#### Work required:
Write out the following listing's lines from the one with "Evangelism is not" to the one with "[Search] (381, 32)", exactly, with both included and no others.

#### Input data:

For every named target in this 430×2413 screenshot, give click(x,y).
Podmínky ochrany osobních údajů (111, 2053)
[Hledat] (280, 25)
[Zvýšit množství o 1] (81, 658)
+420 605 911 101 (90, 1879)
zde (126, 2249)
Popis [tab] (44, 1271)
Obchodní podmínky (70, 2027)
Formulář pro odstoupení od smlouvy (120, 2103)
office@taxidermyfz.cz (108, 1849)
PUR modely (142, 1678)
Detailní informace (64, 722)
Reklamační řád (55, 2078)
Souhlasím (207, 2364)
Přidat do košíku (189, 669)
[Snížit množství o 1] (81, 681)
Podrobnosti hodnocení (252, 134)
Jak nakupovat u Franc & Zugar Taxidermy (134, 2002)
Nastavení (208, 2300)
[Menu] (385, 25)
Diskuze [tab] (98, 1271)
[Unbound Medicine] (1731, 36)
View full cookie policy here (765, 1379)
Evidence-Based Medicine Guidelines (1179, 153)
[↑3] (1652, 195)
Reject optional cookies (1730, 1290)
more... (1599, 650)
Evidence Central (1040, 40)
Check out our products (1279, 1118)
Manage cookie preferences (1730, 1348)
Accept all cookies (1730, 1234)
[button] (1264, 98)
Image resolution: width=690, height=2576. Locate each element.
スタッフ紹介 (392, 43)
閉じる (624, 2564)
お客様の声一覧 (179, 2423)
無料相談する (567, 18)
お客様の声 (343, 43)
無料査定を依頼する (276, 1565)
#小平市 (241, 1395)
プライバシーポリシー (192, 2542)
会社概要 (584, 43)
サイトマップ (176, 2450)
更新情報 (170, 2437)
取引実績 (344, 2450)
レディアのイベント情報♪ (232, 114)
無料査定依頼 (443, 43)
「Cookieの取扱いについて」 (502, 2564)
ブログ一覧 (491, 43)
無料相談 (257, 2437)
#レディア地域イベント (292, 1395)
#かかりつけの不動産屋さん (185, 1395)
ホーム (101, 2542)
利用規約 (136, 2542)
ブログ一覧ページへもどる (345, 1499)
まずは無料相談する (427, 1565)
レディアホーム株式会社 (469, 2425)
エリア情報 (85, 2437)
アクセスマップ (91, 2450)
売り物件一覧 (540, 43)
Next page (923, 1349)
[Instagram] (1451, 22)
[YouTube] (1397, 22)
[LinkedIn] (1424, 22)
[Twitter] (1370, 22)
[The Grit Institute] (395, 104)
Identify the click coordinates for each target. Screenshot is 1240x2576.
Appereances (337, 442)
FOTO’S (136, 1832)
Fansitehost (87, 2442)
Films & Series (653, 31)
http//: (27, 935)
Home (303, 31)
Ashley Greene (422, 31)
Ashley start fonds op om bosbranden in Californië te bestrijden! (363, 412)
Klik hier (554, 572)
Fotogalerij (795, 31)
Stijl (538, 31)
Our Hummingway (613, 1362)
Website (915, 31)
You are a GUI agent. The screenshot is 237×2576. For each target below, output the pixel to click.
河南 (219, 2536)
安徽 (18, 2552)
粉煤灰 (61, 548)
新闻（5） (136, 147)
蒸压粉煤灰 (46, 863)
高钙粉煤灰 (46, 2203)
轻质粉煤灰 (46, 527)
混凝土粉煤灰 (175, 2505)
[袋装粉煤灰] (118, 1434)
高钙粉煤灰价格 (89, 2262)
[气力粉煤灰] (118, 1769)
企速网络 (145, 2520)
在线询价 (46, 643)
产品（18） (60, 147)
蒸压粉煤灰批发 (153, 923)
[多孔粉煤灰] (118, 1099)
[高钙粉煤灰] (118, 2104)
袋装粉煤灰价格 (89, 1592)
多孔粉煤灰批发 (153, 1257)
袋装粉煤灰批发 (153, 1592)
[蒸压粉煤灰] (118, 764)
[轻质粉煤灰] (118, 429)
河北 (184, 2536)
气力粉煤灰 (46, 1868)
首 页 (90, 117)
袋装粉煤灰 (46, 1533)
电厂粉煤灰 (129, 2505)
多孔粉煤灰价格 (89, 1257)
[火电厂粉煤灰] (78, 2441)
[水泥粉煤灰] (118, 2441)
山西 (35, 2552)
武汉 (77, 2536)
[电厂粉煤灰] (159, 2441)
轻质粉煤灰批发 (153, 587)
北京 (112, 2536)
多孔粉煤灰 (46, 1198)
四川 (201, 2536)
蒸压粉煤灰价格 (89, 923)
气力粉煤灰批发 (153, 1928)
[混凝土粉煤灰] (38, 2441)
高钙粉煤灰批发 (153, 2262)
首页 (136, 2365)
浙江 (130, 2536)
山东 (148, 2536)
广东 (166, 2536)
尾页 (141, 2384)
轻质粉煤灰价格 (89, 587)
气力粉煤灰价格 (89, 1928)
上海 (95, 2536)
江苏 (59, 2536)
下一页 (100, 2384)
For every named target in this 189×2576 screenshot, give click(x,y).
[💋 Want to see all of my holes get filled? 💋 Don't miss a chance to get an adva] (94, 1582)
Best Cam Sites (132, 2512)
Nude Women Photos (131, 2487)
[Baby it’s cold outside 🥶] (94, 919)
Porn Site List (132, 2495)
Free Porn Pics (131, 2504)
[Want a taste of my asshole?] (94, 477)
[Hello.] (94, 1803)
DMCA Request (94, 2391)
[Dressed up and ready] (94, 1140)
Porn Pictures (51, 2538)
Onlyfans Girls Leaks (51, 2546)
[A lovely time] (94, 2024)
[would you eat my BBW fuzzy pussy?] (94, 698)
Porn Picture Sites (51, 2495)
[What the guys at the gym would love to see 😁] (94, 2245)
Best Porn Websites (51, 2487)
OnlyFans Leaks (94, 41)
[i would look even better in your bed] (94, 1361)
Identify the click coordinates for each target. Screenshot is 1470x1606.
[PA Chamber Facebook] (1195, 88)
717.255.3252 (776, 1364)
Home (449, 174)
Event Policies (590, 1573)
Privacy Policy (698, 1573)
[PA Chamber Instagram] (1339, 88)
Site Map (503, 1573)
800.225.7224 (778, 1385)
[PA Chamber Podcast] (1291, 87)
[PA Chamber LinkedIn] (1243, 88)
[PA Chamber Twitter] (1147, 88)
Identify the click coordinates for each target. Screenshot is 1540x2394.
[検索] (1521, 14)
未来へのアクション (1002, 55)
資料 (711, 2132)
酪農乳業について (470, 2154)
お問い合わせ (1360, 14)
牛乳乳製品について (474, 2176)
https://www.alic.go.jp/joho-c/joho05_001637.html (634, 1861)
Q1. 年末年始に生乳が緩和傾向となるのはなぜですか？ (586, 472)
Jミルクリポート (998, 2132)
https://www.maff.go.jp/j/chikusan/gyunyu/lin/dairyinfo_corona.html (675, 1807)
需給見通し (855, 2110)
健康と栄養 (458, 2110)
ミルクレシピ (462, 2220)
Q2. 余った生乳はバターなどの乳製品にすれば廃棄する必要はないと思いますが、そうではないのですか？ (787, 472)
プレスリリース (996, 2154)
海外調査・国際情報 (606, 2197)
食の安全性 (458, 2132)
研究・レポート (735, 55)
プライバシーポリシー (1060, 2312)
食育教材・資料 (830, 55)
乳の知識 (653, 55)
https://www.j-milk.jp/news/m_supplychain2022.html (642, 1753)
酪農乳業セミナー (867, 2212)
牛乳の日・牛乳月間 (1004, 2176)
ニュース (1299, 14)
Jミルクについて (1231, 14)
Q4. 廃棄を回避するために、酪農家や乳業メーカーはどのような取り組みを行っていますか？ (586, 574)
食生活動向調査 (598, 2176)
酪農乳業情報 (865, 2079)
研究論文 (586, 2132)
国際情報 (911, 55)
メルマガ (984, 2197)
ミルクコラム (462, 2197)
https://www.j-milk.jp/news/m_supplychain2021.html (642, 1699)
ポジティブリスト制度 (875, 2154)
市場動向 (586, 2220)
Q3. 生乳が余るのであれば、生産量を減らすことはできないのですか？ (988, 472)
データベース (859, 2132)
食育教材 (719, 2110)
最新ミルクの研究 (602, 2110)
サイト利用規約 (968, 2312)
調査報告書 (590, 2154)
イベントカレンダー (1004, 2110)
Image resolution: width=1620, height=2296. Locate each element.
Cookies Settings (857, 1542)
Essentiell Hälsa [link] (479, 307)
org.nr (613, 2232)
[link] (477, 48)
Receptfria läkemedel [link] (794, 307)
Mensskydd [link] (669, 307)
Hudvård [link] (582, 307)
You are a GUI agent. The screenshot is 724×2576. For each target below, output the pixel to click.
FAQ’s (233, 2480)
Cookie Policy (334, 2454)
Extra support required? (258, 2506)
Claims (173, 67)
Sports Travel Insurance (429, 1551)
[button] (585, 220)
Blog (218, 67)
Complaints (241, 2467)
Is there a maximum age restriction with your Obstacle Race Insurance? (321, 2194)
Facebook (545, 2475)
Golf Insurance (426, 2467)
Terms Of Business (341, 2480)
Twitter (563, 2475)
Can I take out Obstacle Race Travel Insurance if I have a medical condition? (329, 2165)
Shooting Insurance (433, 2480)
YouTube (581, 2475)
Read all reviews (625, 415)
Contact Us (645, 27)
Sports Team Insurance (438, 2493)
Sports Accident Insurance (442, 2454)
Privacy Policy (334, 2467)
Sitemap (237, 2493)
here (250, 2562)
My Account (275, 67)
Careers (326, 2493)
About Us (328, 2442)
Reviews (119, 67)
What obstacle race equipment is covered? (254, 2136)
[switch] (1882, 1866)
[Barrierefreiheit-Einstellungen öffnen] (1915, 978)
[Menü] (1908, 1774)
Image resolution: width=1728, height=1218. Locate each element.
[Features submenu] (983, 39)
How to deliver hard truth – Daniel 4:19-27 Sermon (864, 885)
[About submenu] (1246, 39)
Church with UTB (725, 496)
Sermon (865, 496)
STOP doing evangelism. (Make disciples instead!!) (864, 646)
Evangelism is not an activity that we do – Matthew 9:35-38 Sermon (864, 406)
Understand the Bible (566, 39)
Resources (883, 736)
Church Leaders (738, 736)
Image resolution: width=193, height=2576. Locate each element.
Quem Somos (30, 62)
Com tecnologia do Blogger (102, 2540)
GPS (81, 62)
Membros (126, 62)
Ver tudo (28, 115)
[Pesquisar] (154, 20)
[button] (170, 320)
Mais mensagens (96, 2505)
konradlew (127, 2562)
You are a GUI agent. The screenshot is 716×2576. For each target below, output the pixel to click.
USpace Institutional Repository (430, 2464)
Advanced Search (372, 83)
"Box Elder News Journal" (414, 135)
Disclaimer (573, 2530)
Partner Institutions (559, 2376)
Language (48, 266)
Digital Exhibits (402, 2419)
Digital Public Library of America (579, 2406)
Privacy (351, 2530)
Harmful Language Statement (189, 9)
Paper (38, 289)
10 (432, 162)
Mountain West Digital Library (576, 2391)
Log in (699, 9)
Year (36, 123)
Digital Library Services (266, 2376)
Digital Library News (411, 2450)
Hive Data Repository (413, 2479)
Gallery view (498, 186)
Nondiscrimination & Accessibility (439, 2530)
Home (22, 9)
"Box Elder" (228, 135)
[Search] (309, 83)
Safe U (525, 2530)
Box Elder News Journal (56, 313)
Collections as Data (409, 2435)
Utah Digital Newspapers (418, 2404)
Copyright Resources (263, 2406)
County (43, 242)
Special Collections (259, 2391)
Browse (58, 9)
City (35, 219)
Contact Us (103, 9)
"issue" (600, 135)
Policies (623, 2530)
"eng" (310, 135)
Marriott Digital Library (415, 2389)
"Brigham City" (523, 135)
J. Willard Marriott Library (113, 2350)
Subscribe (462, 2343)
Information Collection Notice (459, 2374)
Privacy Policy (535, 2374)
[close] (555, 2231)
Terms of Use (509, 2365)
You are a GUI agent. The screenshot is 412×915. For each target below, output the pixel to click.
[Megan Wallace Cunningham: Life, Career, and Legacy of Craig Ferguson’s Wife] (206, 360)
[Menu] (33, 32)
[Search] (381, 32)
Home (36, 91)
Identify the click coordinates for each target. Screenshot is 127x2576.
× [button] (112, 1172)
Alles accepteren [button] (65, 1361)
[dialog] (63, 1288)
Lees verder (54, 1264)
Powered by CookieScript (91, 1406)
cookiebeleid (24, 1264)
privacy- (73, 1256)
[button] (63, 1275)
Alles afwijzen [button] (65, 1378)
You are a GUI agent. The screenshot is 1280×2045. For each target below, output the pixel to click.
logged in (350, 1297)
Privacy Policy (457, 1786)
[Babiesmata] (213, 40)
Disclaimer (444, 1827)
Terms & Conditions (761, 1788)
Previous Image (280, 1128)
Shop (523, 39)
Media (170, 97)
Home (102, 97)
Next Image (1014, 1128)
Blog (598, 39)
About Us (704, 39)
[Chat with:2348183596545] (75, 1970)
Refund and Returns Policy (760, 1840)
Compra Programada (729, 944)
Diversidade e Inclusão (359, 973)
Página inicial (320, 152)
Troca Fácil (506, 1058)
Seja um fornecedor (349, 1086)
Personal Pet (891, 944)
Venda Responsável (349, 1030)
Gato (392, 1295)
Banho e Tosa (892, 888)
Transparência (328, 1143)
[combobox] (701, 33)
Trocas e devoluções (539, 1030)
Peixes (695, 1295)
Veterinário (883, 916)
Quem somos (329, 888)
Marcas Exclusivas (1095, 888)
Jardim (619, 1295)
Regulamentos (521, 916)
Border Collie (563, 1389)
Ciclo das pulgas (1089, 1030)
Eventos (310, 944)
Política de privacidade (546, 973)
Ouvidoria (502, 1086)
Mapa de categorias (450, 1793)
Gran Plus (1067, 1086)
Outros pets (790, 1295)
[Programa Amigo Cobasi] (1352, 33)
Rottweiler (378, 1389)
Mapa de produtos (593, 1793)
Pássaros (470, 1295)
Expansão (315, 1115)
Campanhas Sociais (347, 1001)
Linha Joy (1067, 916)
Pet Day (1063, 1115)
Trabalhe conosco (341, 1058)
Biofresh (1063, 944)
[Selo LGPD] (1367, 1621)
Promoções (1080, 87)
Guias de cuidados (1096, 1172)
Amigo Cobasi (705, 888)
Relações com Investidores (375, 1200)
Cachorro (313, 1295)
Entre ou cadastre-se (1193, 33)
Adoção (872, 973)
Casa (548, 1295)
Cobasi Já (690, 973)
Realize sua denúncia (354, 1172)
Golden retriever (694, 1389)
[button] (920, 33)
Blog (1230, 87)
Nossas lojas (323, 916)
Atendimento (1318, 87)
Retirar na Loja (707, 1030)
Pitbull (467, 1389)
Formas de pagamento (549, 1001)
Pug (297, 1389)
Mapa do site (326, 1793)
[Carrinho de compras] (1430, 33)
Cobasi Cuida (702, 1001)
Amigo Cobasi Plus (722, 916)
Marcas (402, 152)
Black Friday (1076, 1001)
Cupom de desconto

#### Response area:
Evangelism is not an activity that we do – Matthew 9:35-38 Sermon (864, 406)
Understand the Bible (566, 39)
Resources (883, 736)
Church Leaders (738, 736)
Image resolution: width=193, height=2576. Locate each element.
Quem Somos (30, 62)
Com tecnologia do Blogger (102, 2540)
GPS (81, 62)
Membros (126, 62)
Ver tudo (28, 115)
[Pesquisar] (154, 20)
[button] (170, 320)
Mais mensagens (96, 2505)
konradlew (127, 2562)
You are a GUI agent. The screenshot is 716×2576. For each target below, output the pixel to click.
USpace Institutional Repository (430, 2464)
Advanced Search (372, 83)
"Box Elder News Journal" (414, 135)
Disclaimer (573, 2530)
Partner Institutions (559, 2376)
Language (48, 266)
Digital Exhibits (402, 2419)
Digital Public Library of America (579, 2406)
Privacy (351, 2530)
Harmful Language Statement (189, 9)
Paper (38, 289)
10 (432, 162)
Mountain West Digital Library (576, 2391)
Log in (699, 9)
Year (36, 123)
Digital Library Services (266, 2376)
Digital Library News (411, 2450)
Hive Data Repository (413, 2479)
Gallery view (498, 186)
Nondiscrimination & Accessibility (439, 2530)
Home (22, 9)
"Box Elder" (228, 135)
[Search] (309, 83)
Safe U (525, 2530)
Box Elder News Journal (56, 313)
Collections as Data (409, 2435)
Utah Digital Newspapers (418, 2404)
Copyright Resources (263, 2406)
County (43, 242)
Special Collections (259, 2391)
Browse (58, 9)
City (35, 219)
Contact Us (103, 9)
"issue" (600, 135)
Policies (623, 2530)
"eng" (310, 135)
Marriott Digital Library (415, 2389)
"Brigham City" (523, 135)
J. Willard Marriott Library (113, 2350)
Subscribe (462, 2343)
Information Collection Notice (459, 2374)
Privacy Policy (535, 2374)
[close] (555, 2231)
Terms of Use (509, 2365)
You are a GUI agent. The screenshot is 412×915. For each target below, output the pixel to click.
[Megan Wallace Cunningham: Life, Career, and Legacy of Craig Ferguson’s Wife] (206, 360)
[Menu] (33, 32)
[Search] (381, 32)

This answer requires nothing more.